Any respite from anxiety is only temporary, however, as the second half of the album brings the fragile walls of reality crashing down. In Lantern to Black Sea, heavily echo-ed drum kicks and synthetic electronic tones disrupt the peaceful wave sounds. It is like being in some kind of prison, similar to that in Terry Gilliam’s Brazil, where an illusion of bucolic peace is ruptured to show the coercive forces beneath.
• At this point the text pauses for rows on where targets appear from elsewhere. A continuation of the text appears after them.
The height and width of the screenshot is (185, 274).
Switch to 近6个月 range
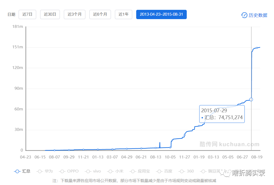pos(100,14)
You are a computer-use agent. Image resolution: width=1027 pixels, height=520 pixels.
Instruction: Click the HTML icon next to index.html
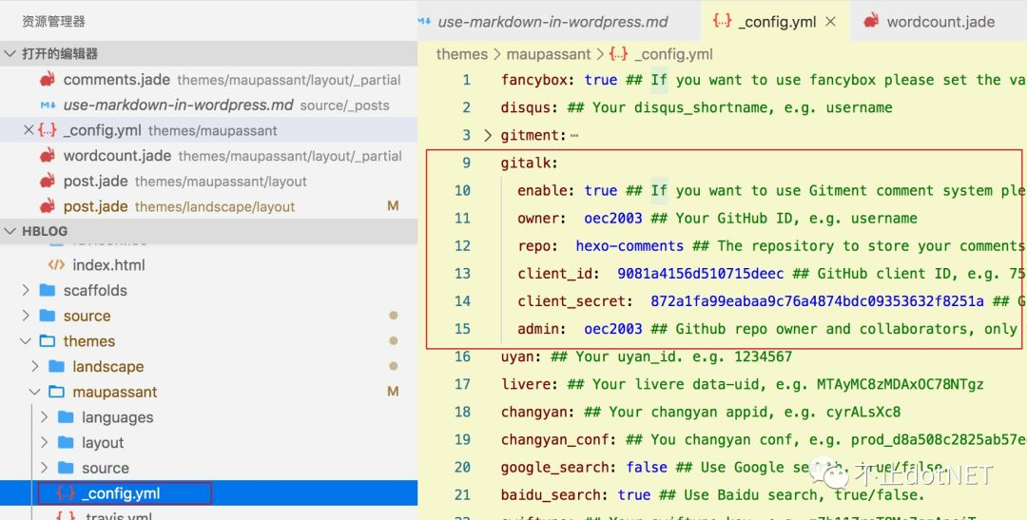point(56,265)
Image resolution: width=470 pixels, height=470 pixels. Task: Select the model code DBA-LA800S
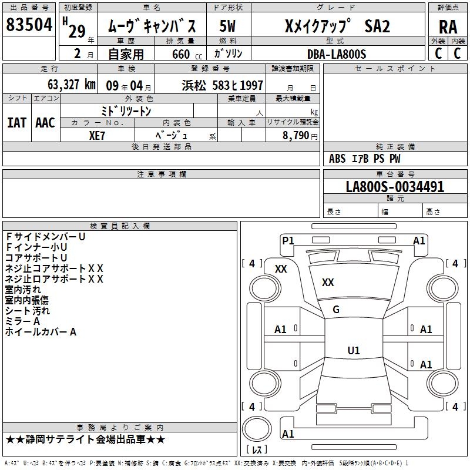tap(336, 54)
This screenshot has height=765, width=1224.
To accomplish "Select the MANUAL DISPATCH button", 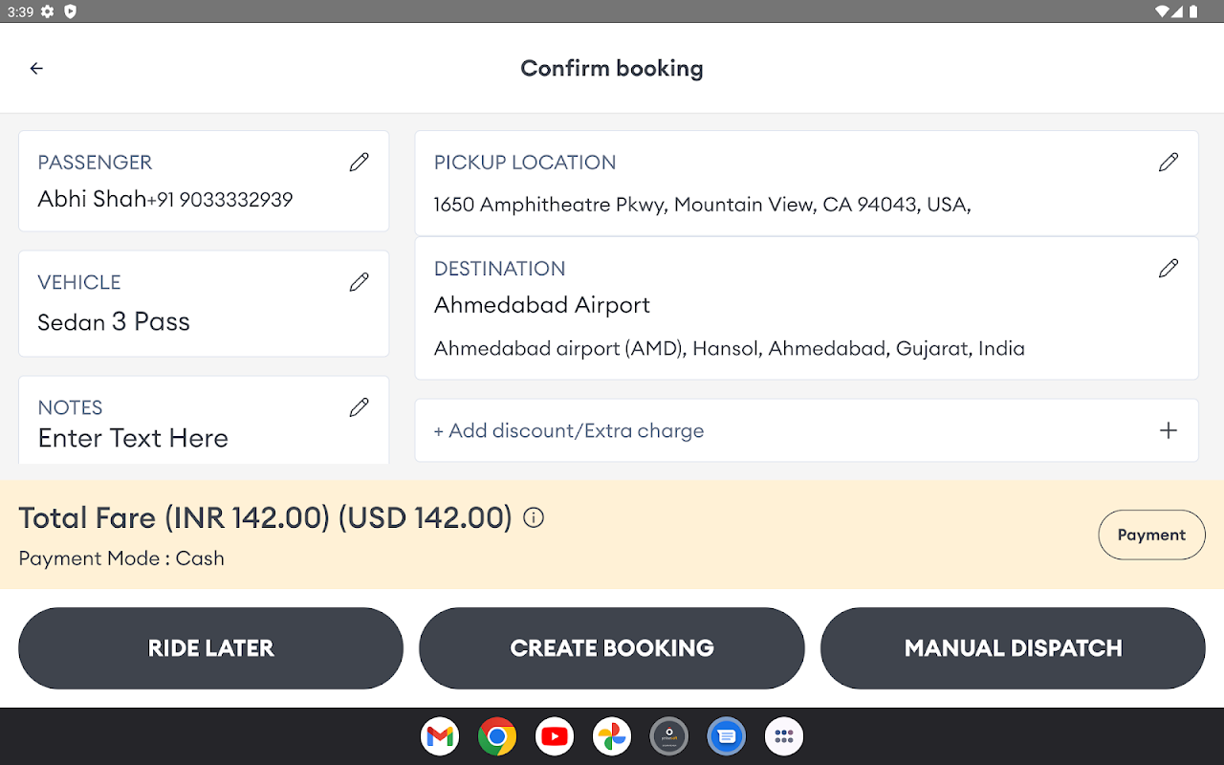I will [1013, 648].
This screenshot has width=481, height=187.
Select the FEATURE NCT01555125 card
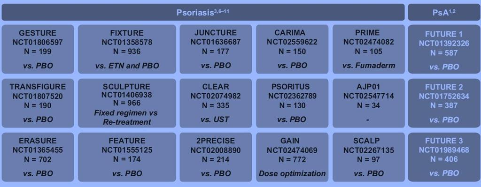(x=127, y=157)
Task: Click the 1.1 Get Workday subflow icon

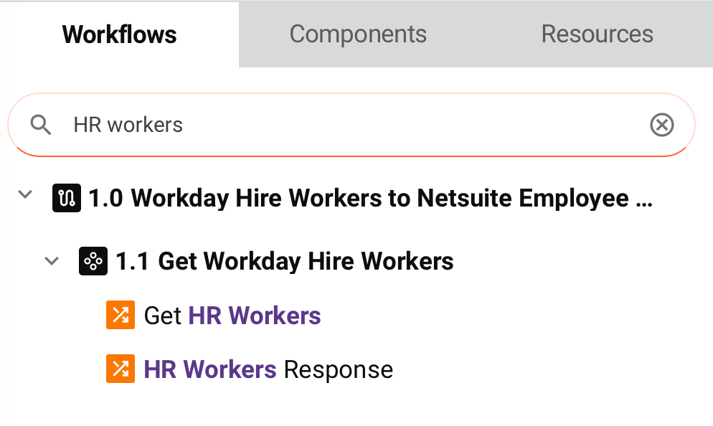Action: pyautogui.click(x=93, y=261)
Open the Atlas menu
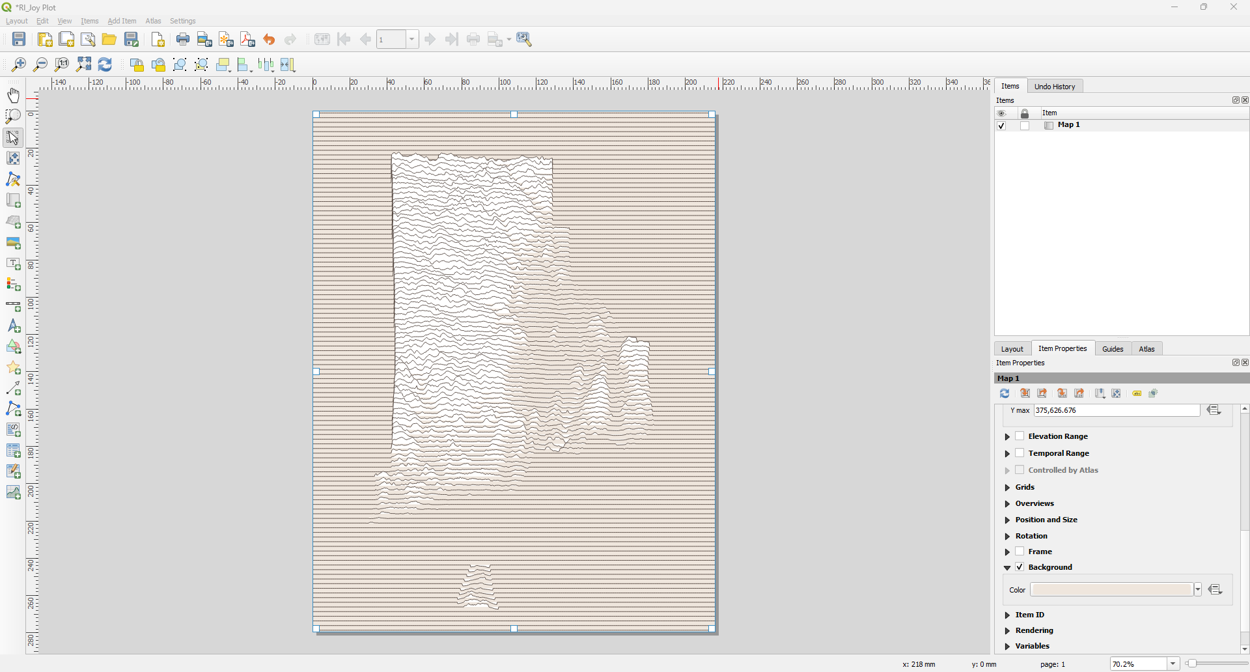Image resolution: width=1250 pixels, height=672 pixels. (x=153, y=21)
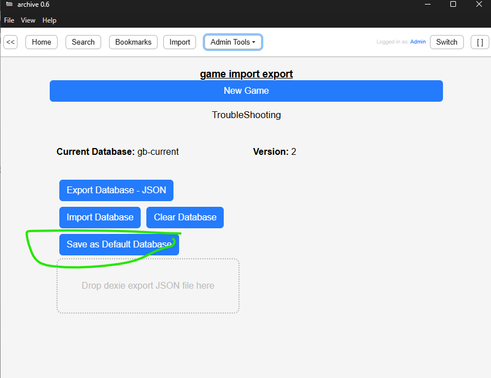Open the Help menu
Screen dimensions: 491x378
49,20
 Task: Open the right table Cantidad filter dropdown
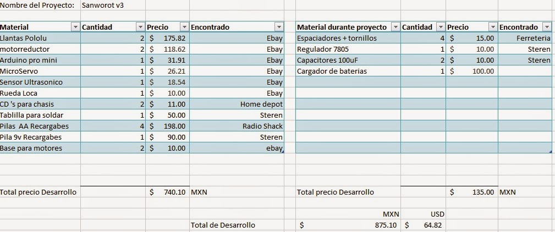click(440, 27)
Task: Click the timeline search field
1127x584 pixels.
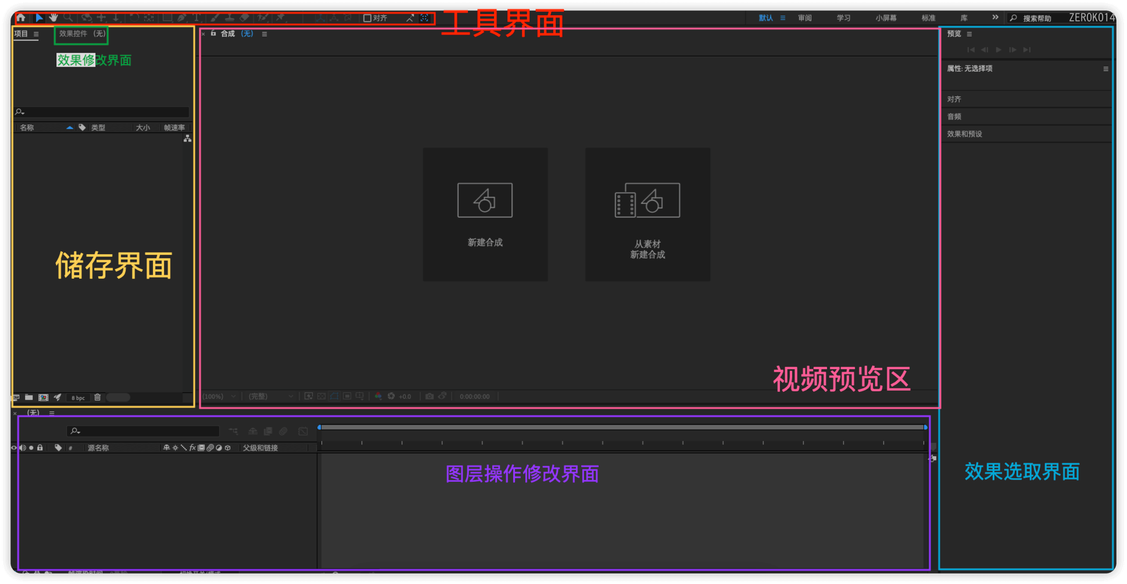Action: pyautogui.click(x=144, y=431)
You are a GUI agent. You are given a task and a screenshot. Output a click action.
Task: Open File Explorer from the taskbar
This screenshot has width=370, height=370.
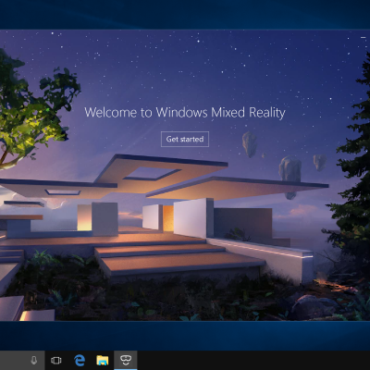point(103,360)
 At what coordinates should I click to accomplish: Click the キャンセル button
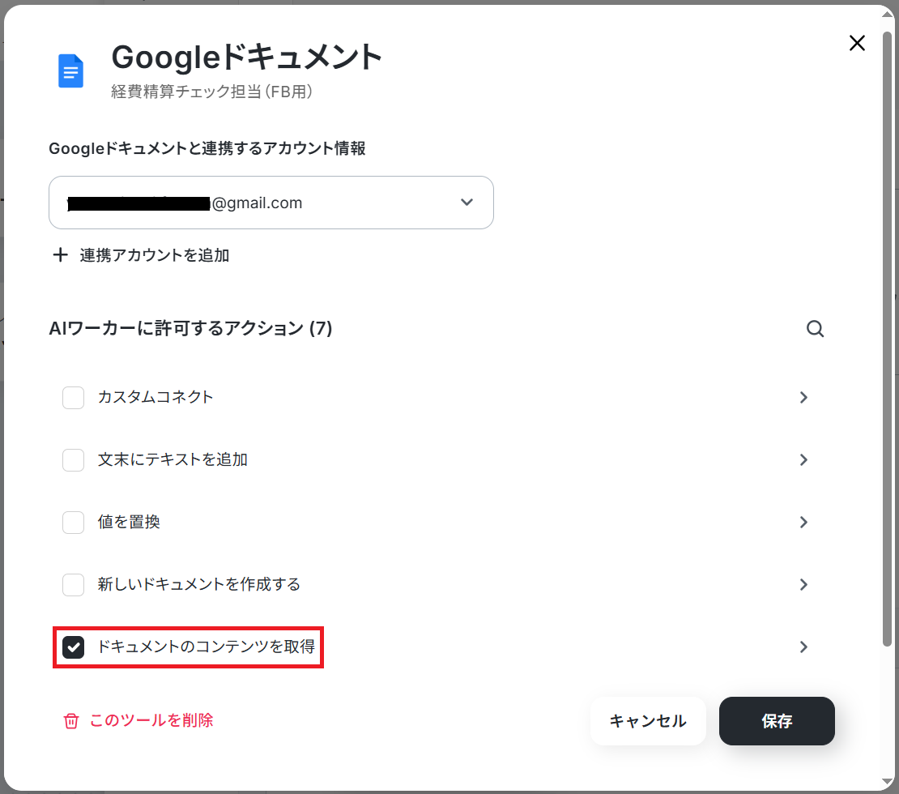(x=648, y=721)
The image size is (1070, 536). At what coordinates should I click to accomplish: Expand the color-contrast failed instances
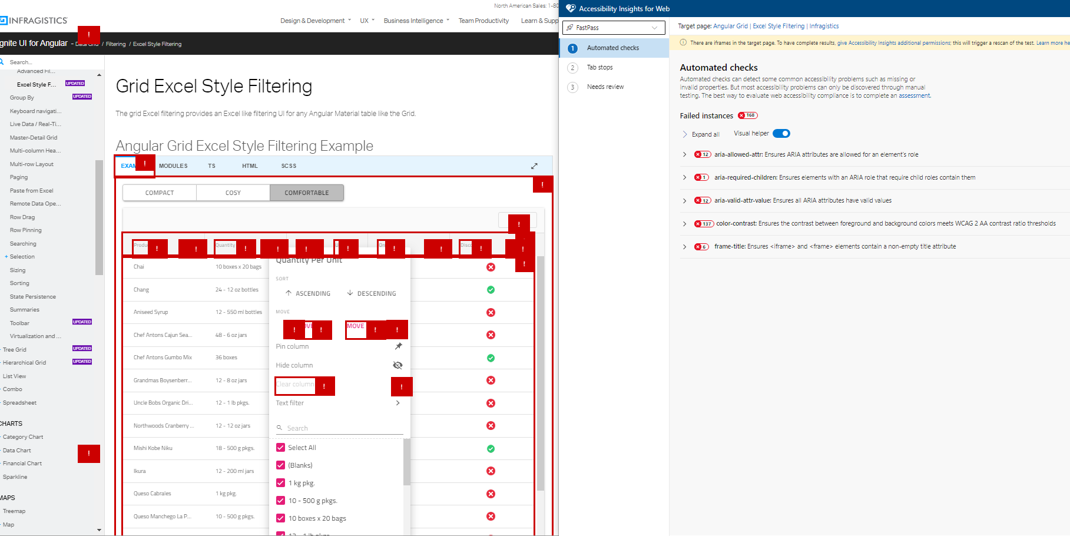684,223
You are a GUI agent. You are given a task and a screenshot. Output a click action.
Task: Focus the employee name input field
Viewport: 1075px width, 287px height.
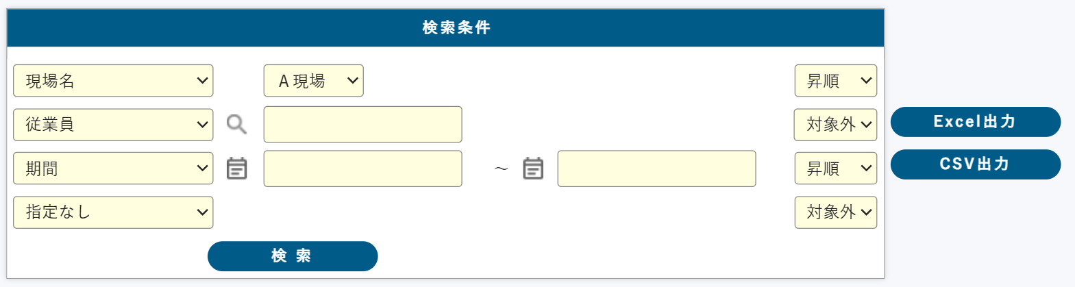pos(363,125)
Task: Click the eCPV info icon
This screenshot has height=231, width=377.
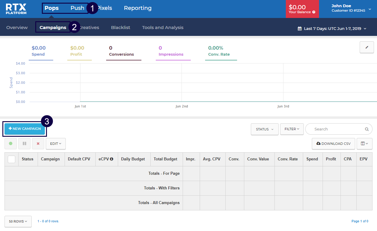Action: tap(112, 159)
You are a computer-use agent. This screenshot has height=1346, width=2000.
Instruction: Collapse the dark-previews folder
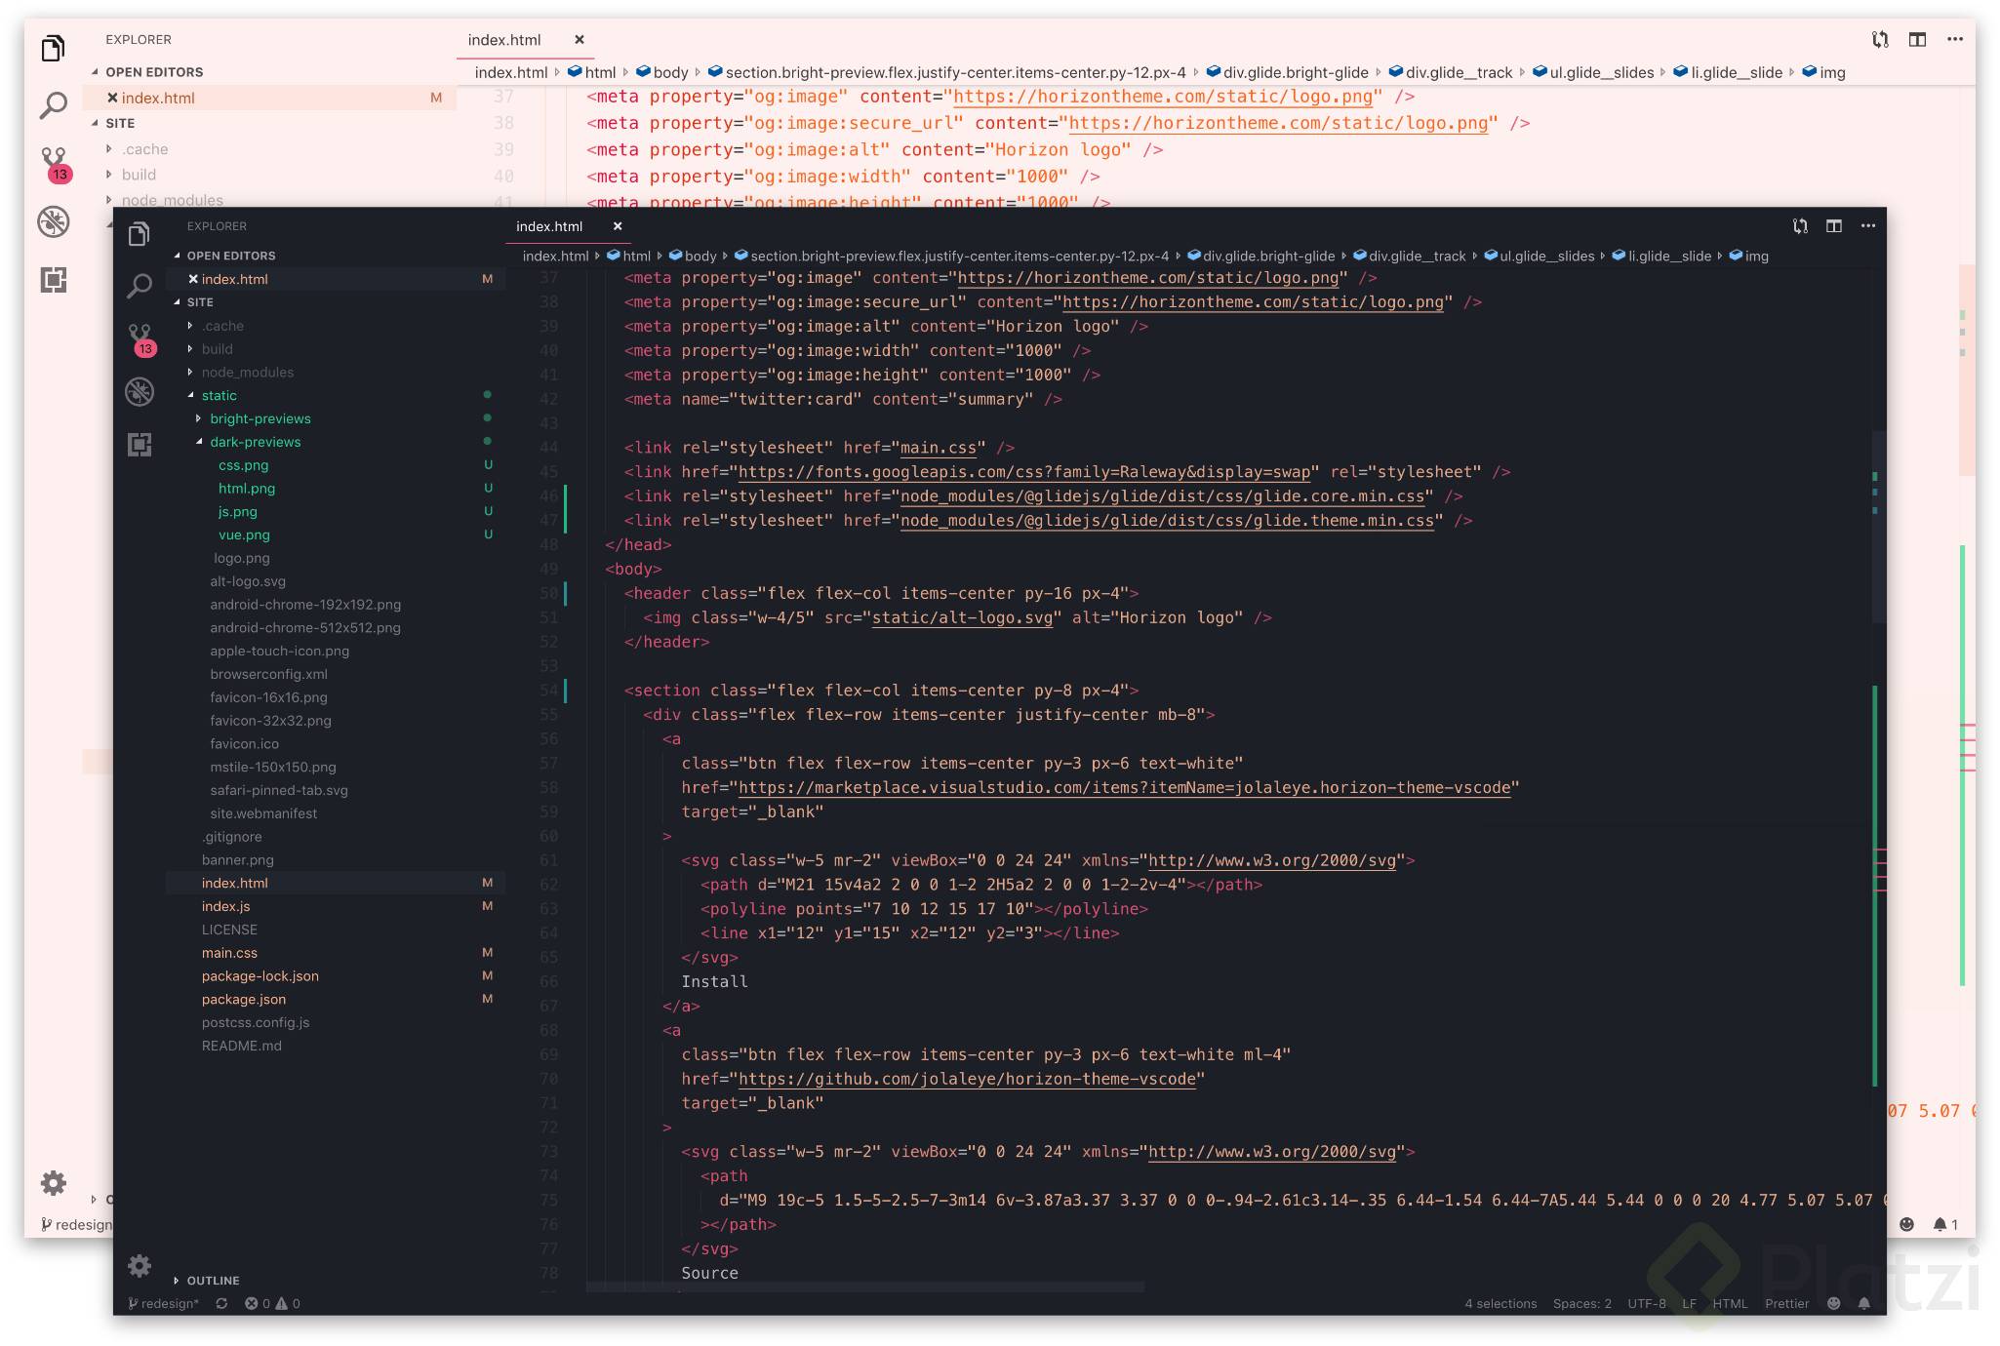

Moments of lightness, when they do come, only accentuate the sense of existential dread. The simple glockenspiel melody in Longing and Loneliness, for example, is disconcerting rather than comforting, a ghost from the recesses of memory. And while Clarkson’s own notes to this piece position it as soundtrack to the everyday duties of the lighthouse keeper – “trimming the wicks, replenishing fuel…climbing the stairs…..winding clockworks , cleaning lenses, windows…. climbing the stairs” – I can’t help feeling that this mundanity is hiding something much scarier, the long guitar phase and reedy rustle heralding an oncoming psychological storm".